Mills, J.
The defendant, a street evangelist, was arrested on Halloween night, 2007, in the city of Salem and charged with disorderly conduct, G. L. c. 272, § 53. He was convicted following a bench trial in the District Court, and argues on appeal that (a) the evidence was insufficient; (b) he received inadequate notice of the Commonwealth’s theory of the case; and (c) the [35]*35confiscation of a megaphone by police violated various State and Federal constitutional protections. We affirm.
Background.1 The defendant is the director of a proselytizing group that visits Salem each Halloween to preach to the crowds. Late in the afternoon, the defendant and his group stationed themselves in the Townhouse Square section of Salem.2 The area was extremely congested (most people stood “elbow-to-elbow”) and contained a dry fountain with an exterior wall comprised of three steps. Some group members took turns preaching with a megaphone from atop the fountain wall, while other members moved among the crowd gathered at its base. This was a visit that the defendant and his group made annually to Salem. They were well aware of the Halloween event and the crowd and conditions during the evening of Halloween.
The defendant’s interactions with the crowd generated many complaints to police. He blocked the path of some people and encroached upon the personal space of others with his megaphone. Some people were frightened by him. The defendant waved a Bible “within inches” of people’s faces. Some people became upset and backed away, while others walked around him. Other times, the defendant prompted complaints by using his megaphone within a foot of the faces of people passing by. His voice “tower[ed] over most,” notwithstanding that it was an extremely loud night.
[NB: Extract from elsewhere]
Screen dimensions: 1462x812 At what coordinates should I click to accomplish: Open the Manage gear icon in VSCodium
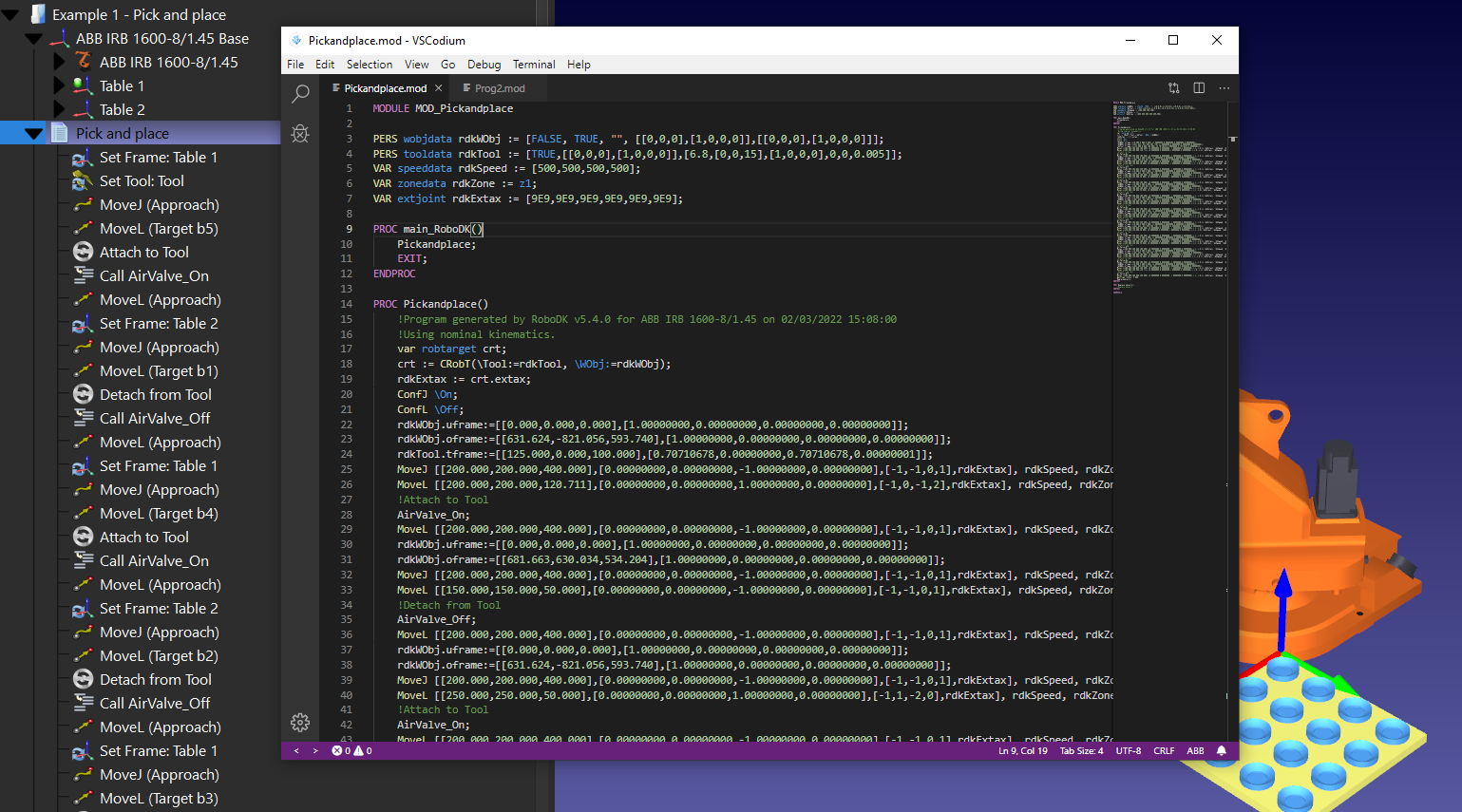(300, 723)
On three or four occasions between 7:30 and 8:30 p.m., the defendant accosted people by approaching them and yelling, at times within inches of their faces, and he created more of a disturbance than any other person in the area. A police officer relayed complaints he had received about the defendant to his supervisor, who also had received complaints regarding the defendant’s behavior.
Meanwhile, as the night progressed, more people entered Salem and the earlier family atmosphere began to disappear. [36]*36The crowd became more hostile with the addition of intoxicated individuals. It became a younger crowd with a “lot of college students.” At around 8:00 p.m., the supervising police officer approached the defendant and one of his colleagues. The latter, standing atop the fountain wall, was preaching with a megaphone while the defendant stood nearby. The supervising officer ordered that the defendant’s colleague cease use of the megaphone.3 The colleague complied, and the officer left the area.
At approximately 8:20 p.m., the defendant resumed use of the megaphone, at which point the police officers promptly reiterated the order and warned that confiscation of the megaphone or arrest might result if the defendant refused to cooperate. The defendant temporarily complied with the order.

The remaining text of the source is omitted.